Mi hijo empieza tercer año en el Nacional Buenos Aires: un colegio por el que se rompió el alma para entrar en 2018, haciendo una escuela paralela en su séptimo grado de cara a los diez exámenes de ingreso desmesuradamente exigentes que se hacían a lo largo del año. Cada vez que se angustió o se agotó, intenté darle ánimos con un ideario en el que yo creía y que ahora, dos años después, siento que es apenas una bolsa de palabras a la altura del chamuyo del “telar de la abundancia”: “El esfuerzo —le decía— vale la pena. Esto que dejás acá va a volver multiplicado a tu favor”.
Mi pensamiento, al igual que el telar, fue una estafa. O al menos quedó cubierto por la luz del 2020 que mostró los agujeros educativos con una honestidad shockeante.
El año pasado mi hijo solo tuvo cuatro horas de Zoom en todo su período lectivo. El resto de las clases se dio a través de foros, archivos de pdf, links y videos de Youtube dentro de un sistema que el colegio pomposamente llamó “campus virtual” y que más allá de sus giros sofisticados cumplía funciones parecidas a la de un grupo cerrado de Facebook en los que algunos docentes se esforzaban por cumplir con los horarios de los turnos escolares y otros aparecían —cuando lo hacían— en las horas más insospechadas; y en el que, por sobre todas las cosas, el colegio como institución desaparecía a diario: a lo largo de todo el año solo recibí mensajes exitistas de una rectora que —mejorando mi discurso del telar— aseguraba que estábamos superando obstáculos todo el tiempo.
Lo cierto es que vi a Joaco desarmarse durante ese 2020. Dormía demasiado, perdió las ganas de salir a la calle, solo mostraba entusiasmo por los juegos virtuales que compartía con sus amigos y discutía conmigo cuando yo intentaba obligarlo a leer asumiendo desesperadamente los imperativos de educación que normalmente asume la escuela, que es la que toma asistencia, pone llegadas tarde, evalúa, da lecturas obligadas, establece horarios de clase y de descanso, da y exige. Esa bruma que envolvió a mi hijo durante el 2020 lo llevó en silencio hasta fin de año, donde aprobó casi todas las materias sin mayor dificultad.
Es por eso que ahora, mientras veo a Joaco hacer la lista para su regreso a clases —cuadernos, biromes, liquid paper— me pregunto en qué medida la resaca educativa del 2020 va a arrasar con el 2021, y es ahí cuando no logro acompañar a mi hijo en su entusiasmo. Hay razones hacia atrás y también hacia adelante: en un rato va a llegar la información de que las clases tampoco empiezan.
Es lunes.
La Asamblea Gremial Docente del CNBA decidió que no es seguro ir a trabajar de modo presencial y con esa sentencia puso en jaque las directivas del gobierno nacional y del de la Ciudad, y también las palabras de Unicef, que dice que las escuelas deben ser lo último en cerrarse y lo primero en abrir.

■ Datos proporcionados ■

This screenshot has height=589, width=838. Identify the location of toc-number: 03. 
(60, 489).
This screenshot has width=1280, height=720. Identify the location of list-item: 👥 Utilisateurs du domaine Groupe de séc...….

■ Consigna ■
Prolonga el texto sobre el regreso a clases en el Colegio Nacional Buenos Aires a partir de su última oración, en primera persona y con el mismo registro.

■ Respuesta ■
No voy a hacer un copy paste de las razones por las que los niños y adolescentes necesitan del contacto entre pares para no derrumbarse. Me quedo con lo que veo: Joaquín especialmente aseado, en la mañana de un sábado, haciendo una lista de útiles. La cercanía del colegio le trae un sentido ya no al día, sino a su vida de adolescente. Entonces pregunta “cuántos cuadernos”, que es lo mismo que preguntar cuántos puntos de vista va a tener tu futuro, con cuántas facetas vas a construir el prisma con el que va a mirar sus días. Y yo me lleno de oscuridad.
Todos los días pienso en cambiarlo de colegio. Si no lo hago es porque quiere a sus amigos. Y porque siento que hay que pelear por cada espacio que costó conseguir.
No estoy sola. Durante el fin de semana cientos de familias se sumaron a un grupo de padres que intentará devolver a sus hijos a la escolaridad de la forma que sea y que intentará, por vez número mil, hablar con autoridades del colegio y de la Universidad de Buenos Aires, que viven en su burbuja de éxito por los 200 años de historia de la UBA y parecen desconocer que la situación del Nacional Buenos Aires es dramática.
Cada vez que hago público este descontento en redes sociales —la gomera de David que tengo a mano— hay gente que me dice, entre otras cosas, “qué esperabas si mandaste a tu hijo a esa cuna de troscos”.
Supongo que este espacio es, también, para contar qué esperaba.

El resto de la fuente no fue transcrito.